The Biden administration’s new permitting coordinator wants to whip agencies into shape so they can move faster on infrastructure projects that line up with the president’s agenda, especially offshore wind farms.
Christine Harada, the newly-minted executive director of the Federal Permitting Improvement Steering Council, also said she’s intrigued by the idea of getting the agency involved in sectors that are priorities of the Biden administration, such as critical element mining and lead water pipe replacement.
The council’s role is to bring federal agencies together to smooth out permit reviews for large, complex infrastructure projects. Some projects it has shepherded through permitting include the Alaska LNG liquefied natural gas terminal, the 690-megawatt Gemini solar project in Nevada, and the 100-megawatt Borderlands wind farm in New Mexico.
Getting better collaboration on offshore wind is “about rebuilding the interagency muscle, if you will, around coordination,” Harada told Bloomberg Law in her first interview since taking starting the job on July 6.
In many sectors, “especially offshore wind, a lot of the agencies have not been working together for a couple of years,” Harada said. “With this change in administration priorities, it’s like, ‘Oh, we have to rub that muscle up again.’”
The council’s current budget is $10 million. President Joe Biden’s budget plan proposes $10.65 million for fiscal 2022.
The Biden administration has said it wants to reach 30 gigawatts of offshore wind by 2030. So far, however, the U.S. is home to only two small offshore wind projects, delivering less than 50 megawatts.
The Bureau of Ocean Energy Management has received more than a dozen applications for offshore wind construction along the East Coast.
The regulatory process for building offshore wind is notoriously tricky, requiring various federal and state agencies to come together under different statutes and arrive at the same decision.

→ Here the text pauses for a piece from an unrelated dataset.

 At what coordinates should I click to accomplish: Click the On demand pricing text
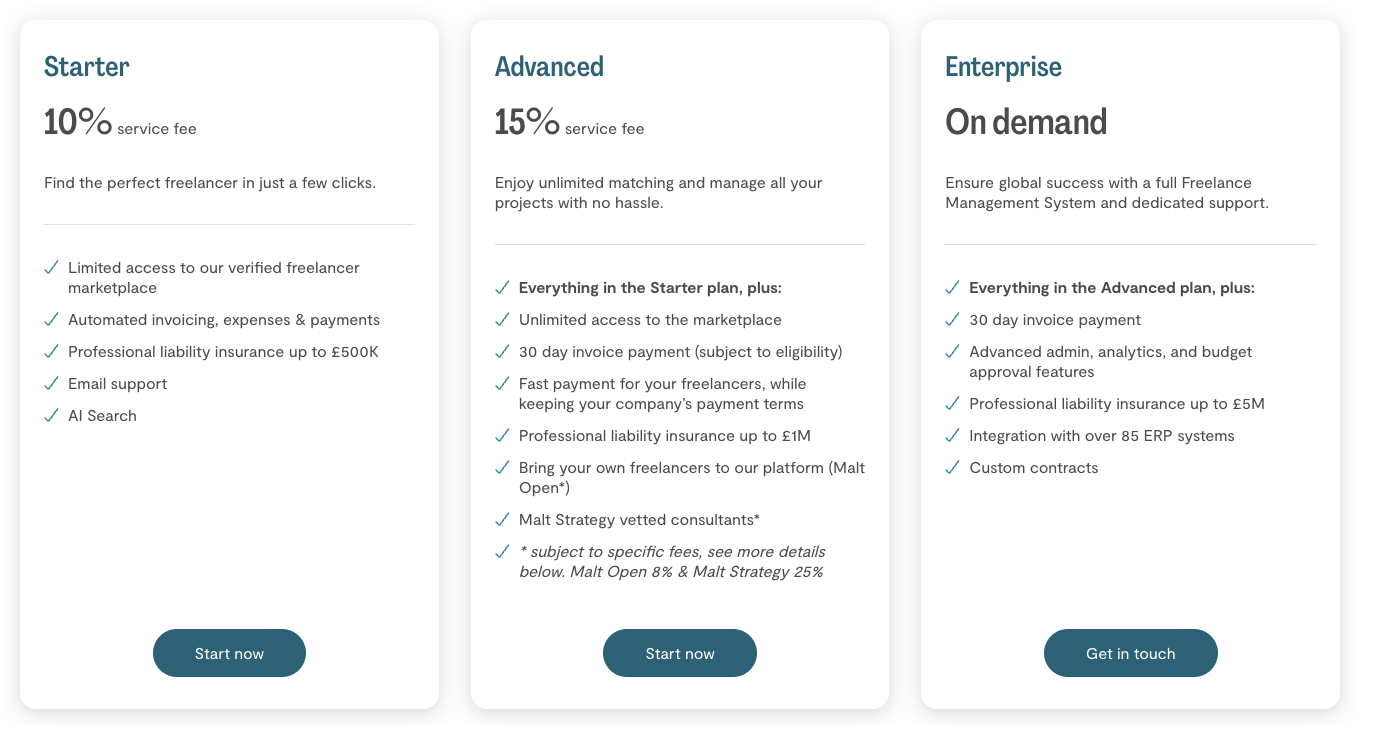(x=1026, y=123)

“Just because we all speak English doesn’t mean we speak the same English. And of course, we all have different priorities,” Harada said. “So I view a lot of my job as figuring out where are the obstacles, likely driven by just misunderstandings.”

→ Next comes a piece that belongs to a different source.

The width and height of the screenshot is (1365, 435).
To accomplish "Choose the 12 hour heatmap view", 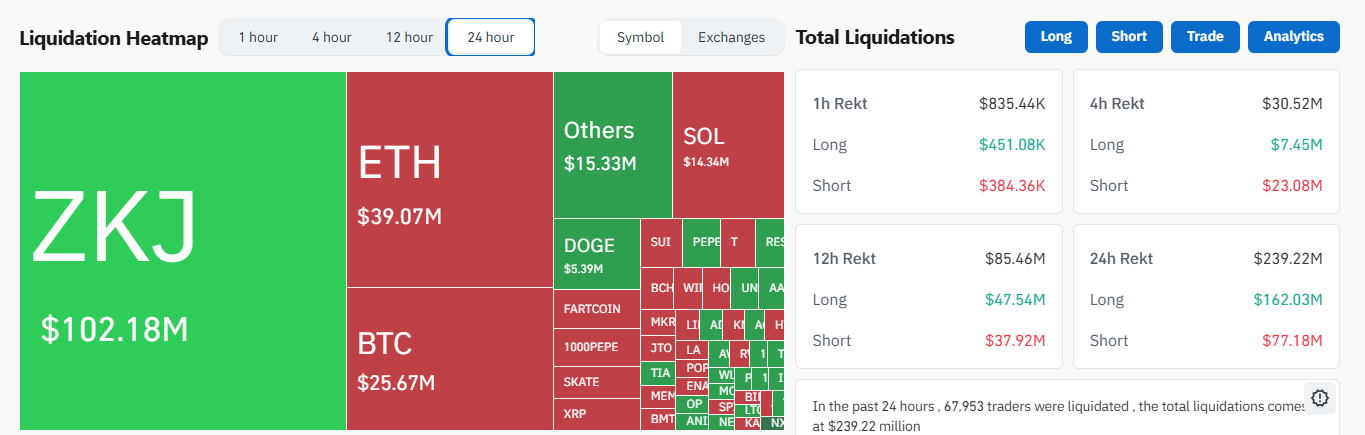I will click(x=409, y=37).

Permitting can get snagged because every agency has its own organic statute governing how it issues permits, and its own attorneys with different legal opinions on how to move forward, according to Alex Herrgott, who held Harada’s job during the Trump administration.
“You have legacy laws that are incongruent because they were passed out of different committees over 80 years,” Herrgott said. “It makes it very difficult to get things done.”
If agencies find themselves deadlocked for more than 60 days, the permitting council’s authorizing statute directs the Office of Management and Budget to step in and resolve disputes. The budget office has never yet had to intervene, but Harada said she’ll try to resolve impasses “both in the dispute resolution context and otherwise.”
Harada said she expects the work will be eased by preexisting relationships she has with people like Council on Environmental Quality Chair Brenda Mallory, National Climate Advisor Gina McCarthy, and decision makers in various agencies.
Many of those relationships were forged in Harada’s previous government experience, which includes stints as the Obama administration’s White House chief sustainability officer and acting chief of staff at the General Services Administration.
Harada also has served as vice president of government affairs at Heliogen, a solar energy company based in Pasadena, Calif., that has the backing of Bill Gates.
More Mining, Lead Pipes?
Harada said she wants to huddle with the other council members to discuss whether the agency should get more involved in mining and lead pipe replacement projects. The Biden administration has said it wants to dig up more minerals like lithium to power a domestic clean energy sector, and to replace all the nation’s lead water pipes.
“I do think that there sensitive topics, like mining, that we need to be very thoughtful about,” Harada said. “I can see where having a coordinating function, like a permitting council, could be helpful in driving accountability and delivery.”
The agency is already authorized to work on water resource projects and certain types of mining. But broadening the agency’s scope would require Harada to reach out to the business community and convince project backers to sign up for the permitting council’s voluntary services, according to Herrgott.
“The job is being a salesman,” he said. “If they don’t bring in a bunch of new projects this year, next year the appropriators will say, ‘This project doesn’t work.’ Marketing is a big deal.”
Harada also sees opportunities for smaller-bore fixes that can make the permitting council work more efficiently. For example, she said she recently tried to download data from the agency’s online dashboard—a directory of federal permitting activities that lets stakeholders quickly see where applications stand—and was inundated with 1,100 lines in an Excel spreadsheet.
“There’s a ton of data cleanup that needs to happen,” Harada said. “Even for people like me, who like to just toy with data, it would be helpful to have it in a clear format.”
She also committed to taking into account the environmental impacts that permitting decisions have on low income communities of color.
“If it takes us a little longer so that we save ourselves a ton of litigation on the back end, and help to right at least some of the injustices that have happened in our history, I think it’s a worthwhile investment of our time,” Harada said.